◆ **DATI FORNITI**:
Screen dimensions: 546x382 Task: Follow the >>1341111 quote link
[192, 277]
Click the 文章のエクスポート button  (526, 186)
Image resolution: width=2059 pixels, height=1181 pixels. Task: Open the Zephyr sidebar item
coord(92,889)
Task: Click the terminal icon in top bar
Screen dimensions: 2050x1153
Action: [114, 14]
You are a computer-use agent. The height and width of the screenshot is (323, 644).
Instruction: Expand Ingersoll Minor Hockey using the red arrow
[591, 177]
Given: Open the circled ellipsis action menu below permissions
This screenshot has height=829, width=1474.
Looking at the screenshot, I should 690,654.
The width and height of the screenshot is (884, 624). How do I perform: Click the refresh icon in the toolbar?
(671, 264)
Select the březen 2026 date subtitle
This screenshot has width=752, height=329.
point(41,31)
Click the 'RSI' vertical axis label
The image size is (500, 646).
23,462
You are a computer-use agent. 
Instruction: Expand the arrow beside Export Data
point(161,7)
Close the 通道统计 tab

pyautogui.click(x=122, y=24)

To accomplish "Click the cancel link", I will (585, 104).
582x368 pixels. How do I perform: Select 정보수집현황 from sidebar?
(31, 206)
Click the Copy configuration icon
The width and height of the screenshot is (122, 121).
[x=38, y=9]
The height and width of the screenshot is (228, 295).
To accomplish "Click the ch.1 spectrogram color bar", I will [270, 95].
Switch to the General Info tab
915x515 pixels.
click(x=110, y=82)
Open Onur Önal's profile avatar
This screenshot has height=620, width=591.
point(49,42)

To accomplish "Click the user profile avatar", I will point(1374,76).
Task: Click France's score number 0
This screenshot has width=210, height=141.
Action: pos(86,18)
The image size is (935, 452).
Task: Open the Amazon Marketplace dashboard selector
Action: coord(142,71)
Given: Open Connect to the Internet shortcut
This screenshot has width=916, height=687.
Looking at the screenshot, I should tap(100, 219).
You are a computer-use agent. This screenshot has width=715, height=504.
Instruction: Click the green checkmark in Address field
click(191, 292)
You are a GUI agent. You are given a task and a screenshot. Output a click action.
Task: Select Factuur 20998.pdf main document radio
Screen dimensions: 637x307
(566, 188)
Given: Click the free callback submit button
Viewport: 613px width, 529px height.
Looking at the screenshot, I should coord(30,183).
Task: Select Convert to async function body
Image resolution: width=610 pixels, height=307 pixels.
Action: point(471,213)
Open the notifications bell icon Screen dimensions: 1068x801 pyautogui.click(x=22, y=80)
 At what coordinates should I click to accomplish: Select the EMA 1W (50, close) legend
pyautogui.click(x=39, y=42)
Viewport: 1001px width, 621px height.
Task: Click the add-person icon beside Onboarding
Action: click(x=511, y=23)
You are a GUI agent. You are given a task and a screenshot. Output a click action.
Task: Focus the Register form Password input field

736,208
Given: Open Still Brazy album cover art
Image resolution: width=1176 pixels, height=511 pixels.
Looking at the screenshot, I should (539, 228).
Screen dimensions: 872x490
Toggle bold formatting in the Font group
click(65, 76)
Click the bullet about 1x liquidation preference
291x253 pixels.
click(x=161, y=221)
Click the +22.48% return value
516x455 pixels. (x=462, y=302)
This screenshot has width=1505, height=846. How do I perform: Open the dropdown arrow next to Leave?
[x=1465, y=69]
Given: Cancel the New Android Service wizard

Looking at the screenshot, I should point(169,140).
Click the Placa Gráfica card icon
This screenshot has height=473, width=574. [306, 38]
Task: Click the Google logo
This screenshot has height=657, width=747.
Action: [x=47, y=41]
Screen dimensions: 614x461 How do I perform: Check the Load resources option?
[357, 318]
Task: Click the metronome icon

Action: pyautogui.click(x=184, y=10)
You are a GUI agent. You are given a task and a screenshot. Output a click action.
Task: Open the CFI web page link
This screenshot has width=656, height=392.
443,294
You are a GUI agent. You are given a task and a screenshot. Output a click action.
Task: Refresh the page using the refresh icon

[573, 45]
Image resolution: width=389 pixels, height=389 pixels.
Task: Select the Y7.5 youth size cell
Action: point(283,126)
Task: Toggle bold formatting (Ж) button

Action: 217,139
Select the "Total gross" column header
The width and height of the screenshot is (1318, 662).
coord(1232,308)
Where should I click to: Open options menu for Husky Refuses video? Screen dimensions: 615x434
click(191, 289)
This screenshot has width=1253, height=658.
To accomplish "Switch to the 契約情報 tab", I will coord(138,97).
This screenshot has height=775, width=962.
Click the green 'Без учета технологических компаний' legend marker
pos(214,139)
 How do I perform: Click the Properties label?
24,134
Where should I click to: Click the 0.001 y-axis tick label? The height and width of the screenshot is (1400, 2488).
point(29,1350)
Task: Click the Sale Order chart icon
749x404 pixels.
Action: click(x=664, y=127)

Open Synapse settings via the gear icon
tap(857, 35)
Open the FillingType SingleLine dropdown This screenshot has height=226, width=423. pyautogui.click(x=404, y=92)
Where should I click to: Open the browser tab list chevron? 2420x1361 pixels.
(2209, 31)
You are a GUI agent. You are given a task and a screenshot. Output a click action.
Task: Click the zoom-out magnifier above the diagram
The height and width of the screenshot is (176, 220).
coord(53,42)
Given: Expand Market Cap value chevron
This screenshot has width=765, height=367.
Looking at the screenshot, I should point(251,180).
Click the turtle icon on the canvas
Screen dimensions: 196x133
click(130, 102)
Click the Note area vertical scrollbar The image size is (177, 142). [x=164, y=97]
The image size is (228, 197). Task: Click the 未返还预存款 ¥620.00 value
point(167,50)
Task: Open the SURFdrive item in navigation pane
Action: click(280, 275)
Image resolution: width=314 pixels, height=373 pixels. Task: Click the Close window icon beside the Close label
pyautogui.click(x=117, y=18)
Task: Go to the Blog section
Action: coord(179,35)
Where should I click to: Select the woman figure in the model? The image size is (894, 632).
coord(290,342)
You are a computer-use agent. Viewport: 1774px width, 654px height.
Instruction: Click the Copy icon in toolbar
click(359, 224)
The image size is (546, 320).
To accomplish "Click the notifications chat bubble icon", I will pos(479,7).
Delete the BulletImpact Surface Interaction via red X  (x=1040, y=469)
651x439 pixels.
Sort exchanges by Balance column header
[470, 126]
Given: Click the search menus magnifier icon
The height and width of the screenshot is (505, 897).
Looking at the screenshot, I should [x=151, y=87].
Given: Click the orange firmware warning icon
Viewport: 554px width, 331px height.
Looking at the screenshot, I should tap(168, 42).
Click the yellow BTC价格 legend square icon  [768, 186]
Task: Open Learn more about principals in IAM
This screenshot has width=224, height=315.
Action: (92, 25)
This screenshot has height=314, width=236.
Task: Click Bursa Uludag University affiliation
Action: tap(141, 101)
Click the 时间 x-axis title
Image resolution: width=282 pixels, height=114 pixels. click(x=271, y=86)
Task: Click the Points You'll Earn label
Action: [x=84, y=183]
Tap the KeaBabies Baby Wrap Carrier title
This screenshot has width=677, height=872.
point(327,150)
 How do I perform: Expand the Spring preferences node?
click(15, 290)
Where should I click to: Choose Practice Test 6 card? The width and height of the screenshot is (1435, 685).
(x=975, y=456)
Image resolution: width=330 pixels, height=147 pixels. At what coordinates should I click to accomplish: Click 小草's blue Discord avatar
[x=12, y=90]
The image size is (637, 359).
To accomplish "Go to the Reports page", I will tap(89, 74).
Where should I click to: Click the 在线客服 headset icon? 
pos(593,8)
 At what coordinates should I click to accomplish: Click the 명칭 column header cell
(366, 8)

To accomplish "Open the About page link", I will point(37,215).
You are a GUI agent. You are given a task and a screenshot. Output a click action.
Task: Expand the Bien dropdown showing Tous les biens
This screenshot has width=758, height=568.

◆ **COMPITO**: Ricopi tutte le voci riportate sopra, riga per riga, senza alcuna modifica.

◆ **RISPOSTA QUI SOTTO**:
Screen dimensions: 546x382 Task: Follow the >>1341111 quote link
[192, 277]
Click the 文章のエクスポート button  (526, 186)
Image resolution: width=2059 pixels, height=1181 pixels. Task: Open the Zephyr sidebar item
coord(92,889)
Task: Click the terminal icon in top bar
Screen dimensions: 2050x1153
Action: [114, 14]
You are a computer-use agent. The height and width of the screenshot is (323, 644).
Instruction: Expand Ingersoll Minor Hockey using the red arrow
[591, 177]
Given: Open the circled ellipsis action menu below permissions
This screenshot has height=829, width=1474.
Looking at the screenshot, I should 690,654.
The width and height of the screenshot is (884, 624). How do I perform: Click the refresh icon in the toolbar?
(671, 264)
Select the březen 2026 date subtitle
This screenshot has width=752, height=329.
point(41,31)
Click the 'RSI' vertical axis label
The image size is (500, 646).
23,462
You are a computer-use agent. 
Instruction: Expand the arrow beside Export Data
point(161,7)
Close the 通道统计 tab

pyautogui.click(x=122, y=24)

To accomplish "Click the cancel link", I will (585, 104).
582x368 pixels. How do I perform: Select 정보수집현황 from sidebar?
(31, 206)
Click the Copy configuration icon
The width and height of the screenshot is (122, 121).
[x=38, y=9]
The height and width of the screenshot is (228, 295).
To accomplish "Click the ch.1 spectrogram color bar", I will [270, 95].
Switch to the General Info tab
915x515 pixels.
click(x=110, y=82)
Open Onur Önal's profile avatar
This screenshot has height=620, width=591.
point(49,42)

To accomplish "Click the user profile avatar", I will point(1374,76).
Task: Click France's score number 0
This screenshot has width=210, height=141.
Action: pos(86,18)
The image size is (935, 452).
Task: Open the Amazon Marketplace dashboard selector
Action: coord(142,71)
Given: Open Connect to the Internet shortcut
This screenshot has width=916, height=687.
Looking at the screenshot, I should tap(100, 219).
You are a computer-use agent. This screenshot has width=715, height=504.
Instruction: Click the green checkmark in Address field
click(191, 292)
You are a GUI agent. You are given a task and a screenshot. Output a click action.
Task: Select Factuur 20998.pdf main document radio
Screen dimensions: 637x307
(566, 188)
Given: Click the free callback submit button
Viewport: 613px width, 529px height.
Looking at the screenshot, I should coord(30,183).
Task: Select Convert to async function body
Image resolution: width=610 pixels, height=307 pixels.
Action: point(471,213)
Open the notifications bell icon Screen dimensions: 1068x801 pyautogui.click(x=22, y=80)
 At what coordinates should I click to accomplish: Select the EMA 1W (50, close) legend
pyautogui.click(x=39, y=42)
Viewport: 1001px width, 621px height.
Task: Click the add-person icon beside Onboarding
Action: click(x=511, y=23)
You are a GUI agent. You are given a task and a screenshot. Output a click action.
Task: Focus the Register form Password input field

736,208
Given: Open Still Brazy album cover art
Image resolution: width=1176 pixels, height=511 pixels.
Looking at the screenshot, I should (539, 228).
Screen dimensions: 872x490
Toggle bold formatting in the Font group
click(65, 76)
Click the bullet about 1x liquidation preference
291x253 pixels.
click(x=161, y=221)
Click the +22.48% return value
516x455 pixels. (x=462, y=302)
This screenshot has width=1505, height=846. How do I perform: Open the dropdown arrow next to Leave?
[x=1465, y=69]
Given: Cancel the New Android Service wizard

Looking at the screenshot, I should point(169,140).
Click the Placa Gráfica card icon
This screenshot has height=473, width=574. [306, 38]
Task: Click the Google logo
This screenshot has height=657, width=747.
Action: [x=47, y=41]
Screen dimensions: 614x461 How do I perform: Check the Load resources option?
[357, 318]
Task: Click the metronome icon

Action: pyautogui.click(x=184, y=10)
You are a GUI agent. You are given a task and a screenshot. Output a click action.
Task: Open the CFI web page link
This screenshot has width=656, height=392.
443,294
You are a GUI agent. You are given a task and a screenshot. Output a click action.
Task: Refresh the page using the refresh icon

[573, 45]
Image resolution: width=389 pixels, height=389 pixels.
Task: Select the Y7.5 youth size cell
Action: point(283,126)
Task: Toggle bold formatting (Ж) button

Action: 217,139
Select the "Total gross" column header
The width and height of the screenshot is (1318, 662).
coord(1232,308)
Where should I click to: Open options menu for Husky Refuses video? Screen dimensions: 615x434
click(191, 289)
This screenshot has width=1253, height=658.
To accomplish "Switch to the 契約情報 tab", I will coord(138,97).
This screenshot has height=775, width=962.
Click the green 'Без учета технологических компаний' legend marker
pos(214,139)
 How do I perform: Click the Properties label?
24,134
Where should I click to: Click the 0.001 y-axis tick label? The height and width of the screenshot is (1400, 2488).
point(29,1350)
Task: Click the Sale Order chart icon
749x404 pixels.
Action: click(x=664, y=127)

Open Synapse settings via the gear icon
tap(857, 35)
Open the FillingType SingleLine dropdown This screenshot has height=226, width=423. pyautogui.click(x=404, y=92)
Where should I click to: Open the browser tab list chevron? 2420x1361 pixels.
(2209, 31)
You are a GUI agent. You are given a task and a screenshot. Output a click action.
Task: Click the zoom-out magnifier above the diagram
The height and width of the screenshot is (176, 220).
coord(53,42)
Given: Expand Market Cap value chevron
This screenshot has width=765, height=367.
Looking at the screenshot, I should point(251,180).
Click the turtle icon on the canvas
Screen dimensions: 196x133
click(130, 102)
Click the Note area vertical scrollbar The image size is (177, 142). [x=164, y=97]
The image size is (228, 197). Task: Click the 未返还预存款 ¥620.00 value
point(167,50)
Task: Open the SURFdrive item in navigation pane
Action: click(280, 275)
Image resolution: width=314 pixels, height=373 pixels. Task: Click the Close window icon beside the Close label
pyautogui.click(x=117, y=18)
Task: Go to the Blog section
Action: coord(179,35)
Where should I click to: Select the woman figure in the model? The image size is (894, 632).
coord(290,342)
You are a computer-use agent. Viewport: 1774px width, 654px height.
Instruction: Click the Copy icon in toolbar
click(359, 224)
The image size is (546, 320).
To accomplish "Click the notifications chat bubble icon", I will pos(479,7).
Delete the BulletImpact Surface Interaction via red X  (x=1040, y=469)
651x439 pixels.
Sort exchanges by Balance column header
[470, 126]
Given: Click the search menus magnifier icon
The height and width of the screenshot is (505, 897).
Looking at the screenshot, I should [x=151, y=87].
Given: Click the orange firmware warning icon
Viewport: 554px width, 331px height.
Looking at the screenshot, I should tap(168, 42).
Click the yellow BTC价格 legend square icon  [768, 186]
Task: Open Learn more about principals in IAM
This screenshot has width=224, height=315.
Action: (92, 25)
This screenshot has height=314, width=236.
Task: Click Bursa Uludag University affiliation
Action: tap(141, 101)
Click the 时间 x-axis title
Image resolution: width=282 pixels, height=114 pixels. click(x=271, y=86)
Task: Click the Points You'll Earn label
Action: [x=84, y=183]
Tap the KeaBabies Baby Wrap Carrier title
This screenshot has width=677, height=872.
point(327,150)
 How do I perform: Expand the Spring preferences node?
click(15, 290)
Where should I click to: Choose Practice Test 6 card? The width and height of the screenshot is (1435, 685).
(x=975, y=456)
Image resolution: width=330 pixels, height=147 pixels. At what coordinates should I click to accomplish: Click 小草's blue Discord avatar
[x=12, y=90]
The image size is (637, 359).
To accomplish "Go to the Reports page", I will tap(89, 74).
Where should I click to: Click the 在线客服 headset icon? 
pos(593,8)
 At what coordinates should I click to accomplish: Click the 명칭 column header cell
(366, 8)

To accomplish "Open the About page link", I will point(37,215).
You are a GUI agent. You are given a task and a screenshot. Output a click action.
Task: Expand the Bien dropdown showing Tous les biens
This screenshot has width=758, height=568.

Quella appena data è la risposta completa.